◆ **WHAT THIS TASK INVOLVES**: Beginning at the line with "Welcome to Pottersville (29, 837)", output each line to the end of the listing below exactly, please.

———

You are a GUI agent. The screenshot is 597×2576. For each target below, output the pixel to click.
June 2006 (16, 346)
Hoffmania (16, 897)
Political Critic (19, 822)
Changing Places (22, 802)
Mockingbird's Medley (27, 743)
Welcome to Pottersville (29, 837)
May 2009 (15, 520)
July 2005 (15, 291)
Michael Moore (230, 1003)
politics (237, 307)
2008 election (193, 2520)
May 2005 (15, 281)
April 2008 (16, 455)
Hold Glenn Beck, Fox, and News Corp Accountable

———

◆ **EXERCISE OUTPUT**:
Welcome to Pottersville (29, 837)
May 2009 (15, 520)
July 2005 (15, 291)
Michael Moore (230, 1003)
politics (237, 307)
2008 election (193, 2520)
May 2005 (15, 281)
April 2008 (16, 455)
Hold Glenn Beck, Fox, and News Corp Accountable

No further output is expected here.